I’ve been clearing up my work area quite aggressively. A new team member will join us next monday, and my collection of scsi/power cables, drives, ancient folders and manuals was clearly in the way of a proper place to sit for the new colleague.
By good fortune, I chanced upon an old BusinessWeek article I had liked so much, back in late 2004, that I printed out a copy for keeps. The article is an interview with Steve Jobs, titled “The Seed of Apple’s Innovation”, and can still be found on BW’s website at this link.
I liked that Steve had good things to say about HP:
“Both Steve Wozniak and I … and I can speak for Woz — got our view of what a technology company should be while working for Hewlett Packard in the late 1960s and early 1970s. And the first rule over there was to build great products.”
The article teaser went like this: “CEO Steve Jobs says among other practices, it’s “saying no to 1000 things” so as to concentrate on the “really important” creations. Which seemed really apt because I had gathered 1000 things worth of junk, to the extent that this gem of an article was buried and hidden within the pile. Suffice to say, this inspired me to discard much of the plastic, metal and paper baggage that had been following me from office to office. It’s always easier to de-sentimentalize old possessions when one is inspired.

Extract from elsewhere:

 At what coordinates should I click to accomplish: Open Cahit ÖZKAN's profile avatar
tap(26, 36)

And talking about inspiration …. the part of the interview I like best is at the end. Jobs talks about how Apple ran an ad campaign that celebrated great men and women who embodied the idea of “Think Different”. Ghandi. Dylan. King. Henson. Picasso. Ali. Lennon. Einstein. Edison……..
Here’s to the crazy ones.
The misfits.
The rebels.
The troublemakers.
The round pegs in the square holes.
The ones who see things differently.
They’re not fond of rules.
And they have no respect for the status quo.
You can quote them, disagree with them, glorify or vilify them.

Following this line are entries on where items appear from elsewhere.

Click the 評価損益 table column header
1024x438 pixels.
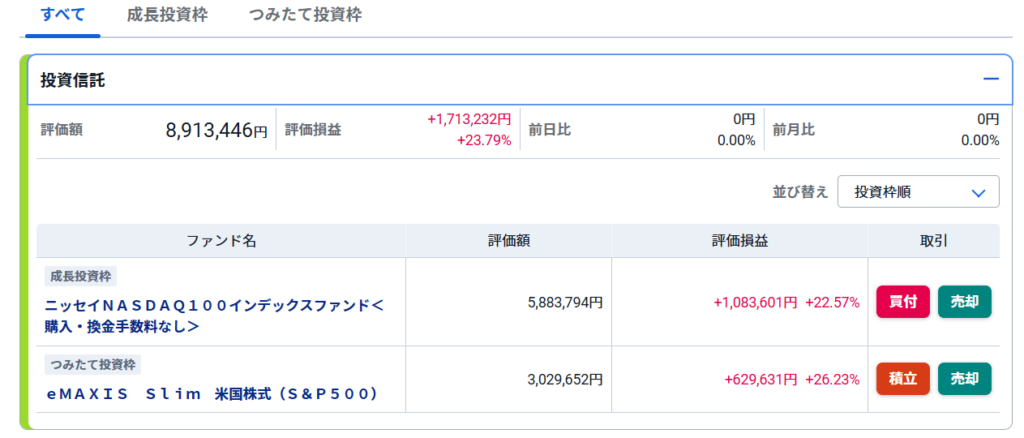point(739,241)
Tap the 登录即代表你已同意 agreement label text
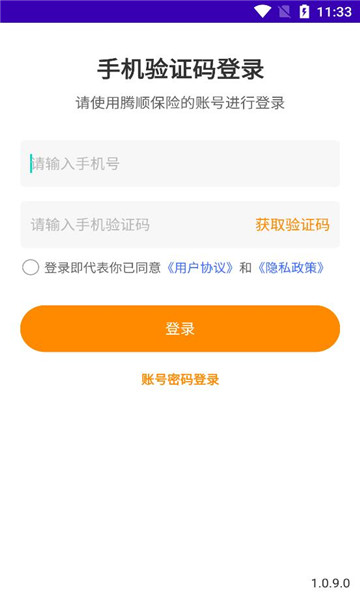Viewport: 360px width, 600px height. [103, 267]
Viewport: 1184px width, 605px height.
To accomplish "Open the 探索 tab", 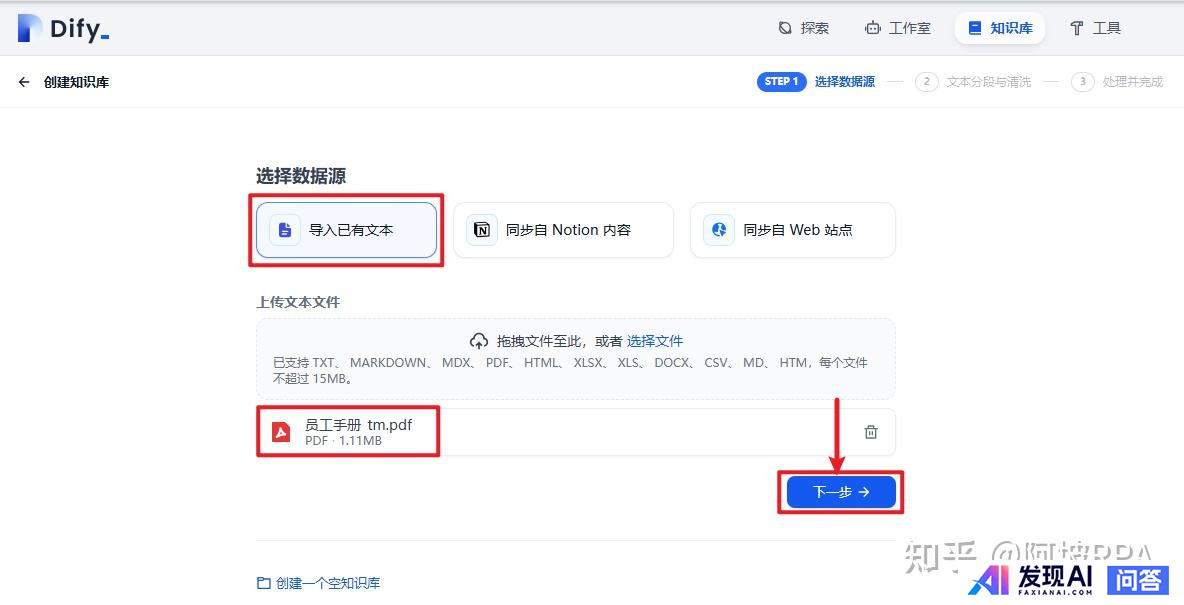I will pyautogui.click(x=804, y=28).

About the only thing you can’t do is ignore them.
Because they change things.
They push the human race forward.
And while some may see them as the crazy ones,
We see genius.
Because the people who are crazy enough to think
they can change the world,
Are the ones who do.
Jobs: “It [the think different ad campaign] was certainly for customers, to some degree, but it was even more for Apple itself. You can tell a lot about a person by who his/her heroes are. That ad was to remind us of who our heroes are and who we are.”
Which made me think. About who my heroes are.
From History, there’s Lincon. Martin Luther King Jr. Francis of Assisi. Ghandi.
From Business, there’s Bill & Dave (HP). Yunos (Grameen Bank). McDonough (Cradle to Cradle), Kuhlmann (INGDirect). Jobs (not surprisingly).
And so many more from Literature and Comics and Movies. Heroes. Building a better world.